### [WHAT YOU ARE ASKED TO DO]
Please report, as a bare number, how many lines below include the string "computer".

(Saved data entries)
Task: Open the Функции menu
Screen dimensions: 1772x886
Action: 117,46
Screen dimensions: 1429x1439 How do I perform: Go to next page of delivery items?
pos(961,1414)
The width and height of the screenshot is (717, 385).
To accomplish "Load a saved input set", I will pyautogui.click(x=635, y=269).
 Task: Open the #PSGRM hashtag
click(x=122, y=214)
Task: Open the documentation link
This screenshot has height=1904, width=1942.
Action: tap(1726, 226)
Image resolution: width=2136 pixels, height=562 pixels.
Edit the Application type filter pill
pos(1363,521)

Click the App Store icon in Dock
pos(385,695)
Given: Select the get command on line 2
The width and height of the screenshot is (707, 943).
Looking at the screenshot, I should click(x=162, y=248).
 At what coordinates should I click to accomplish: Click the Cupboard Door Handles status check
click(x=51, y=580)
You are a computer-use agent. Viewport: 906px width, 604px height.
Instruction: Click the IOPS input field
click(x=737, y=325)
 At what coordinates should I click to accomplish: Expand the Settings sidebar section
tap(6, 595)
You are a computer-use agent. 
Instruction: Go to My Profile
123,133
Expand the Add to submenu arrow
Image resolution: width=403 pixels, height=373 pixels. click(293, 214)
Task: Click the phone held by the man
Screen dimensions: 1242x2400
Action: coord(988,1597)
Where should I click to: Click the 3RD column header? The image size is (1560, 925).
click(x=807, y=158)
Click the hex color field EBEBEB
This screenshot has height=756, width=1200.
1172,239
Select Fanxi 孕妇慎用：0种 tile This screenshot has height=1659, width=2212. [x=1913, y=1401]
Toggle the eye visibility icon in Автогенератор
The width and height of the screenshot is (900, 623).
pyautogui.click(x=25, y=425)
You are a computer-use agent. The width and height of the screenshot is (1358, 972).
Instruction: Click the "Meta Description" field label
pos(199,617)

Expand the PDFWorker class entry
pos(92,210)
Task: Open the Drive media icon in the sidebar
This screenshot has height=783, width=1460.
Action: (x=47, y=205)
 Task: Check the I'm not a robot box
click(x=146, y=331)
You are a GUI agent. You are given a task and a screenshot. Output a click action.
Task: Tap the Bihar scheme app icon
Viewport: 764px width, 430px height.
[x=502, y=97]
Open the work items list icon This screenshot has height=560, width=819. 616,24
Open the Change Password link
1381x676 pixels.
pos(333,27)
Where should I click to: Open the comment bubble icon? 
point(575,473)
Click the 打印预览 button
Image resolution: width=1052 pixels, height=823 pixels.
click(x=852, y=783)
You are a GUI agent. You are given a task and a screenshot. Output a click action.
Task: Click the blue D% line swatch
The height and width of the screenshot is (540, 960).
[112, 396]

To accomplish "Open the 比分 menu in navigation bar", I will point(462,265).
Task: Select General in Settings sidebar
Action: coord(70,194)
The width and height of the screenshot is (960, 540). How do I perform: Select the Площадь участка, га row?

### [THE COMPLETED TASK]
3